This month, significant strides have been made in addressing rare liver disease care. Updates to patient registries, novel therapeutic options, and strategies for expediting prior authorizations in rare diseases are highlighted below.
PFIC Patient Registry Updated to Include New Languages
The PFIC Network is now offering the Progressive Familial Intrahepatic Cholestasis (PFIC) registry in Italian, Polish, and Spanish, making it easier for more people to sign up and participate. This update will facilitate greater accessibility, allowing more individuals to engage with the registration process and contribute to research efforts. We commend this effort and encourage patients to sign up for this registry and remain engaged with follow up to advance research in PFIC.

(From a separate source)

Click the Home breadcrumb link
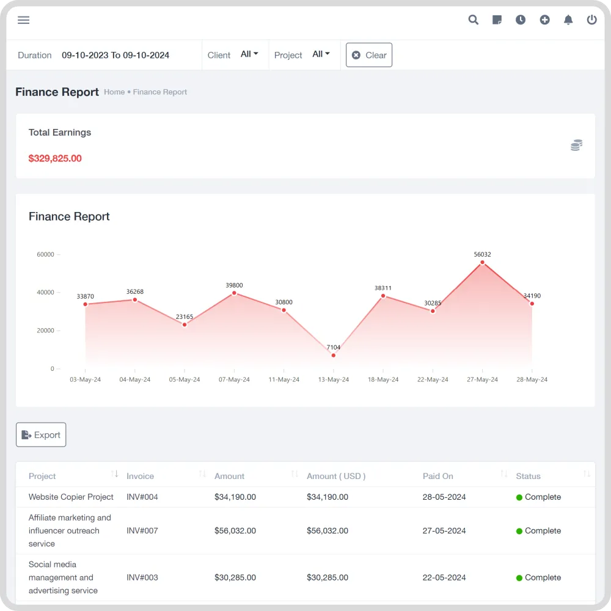 (x=114, y=92)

Progress in Drug Development for PBC and Symptom Management
CymbaBay’s drug, Seladelpar, successfully met both its primary and secondary endpoints during its clinical study period, paving the way for regulatory approval in the United States and Europe. The results obtained from the RESPONSE Trials demonstrated significant efficacy, indicating its potential as a viable treatment option for PBC and for itch (pruritus) commonly associated with this disease.
Start of a New Therapeutic Option for Alpha-1 Antitrypsin Deficiency Patients
Airna, a startup based in Cambridge, MA, is making significant strides in the realm of experimental drug development. Their primary focus lies in combating alpha-1 antitrypsin deficiency with RNA therapeutics. This approach utilizes prior research conducted in Germany, with the overarching goal of creating a pharmaceutical intervention designed to rewrite RNA’s genetic instructions, thereby targeting the disease in its entirety.
Insight on Prior Authorizations and Gold Carding in Rare Disease
In a Q&A session featuring Ryan Haumschild, PharmD, MS, MBA, valuable insights were shared on the effective management of prior authorizations for patients grappling with rare diseases. Mr. Haumschild underscores the compelling case for granting a “gold card” status for patients afflicted with rare diseases. Specifically for rare diseases where high cost drugs are a common concern, a fast-track approval process in receiving these drugs will ensure that both patients and providers are satisfied.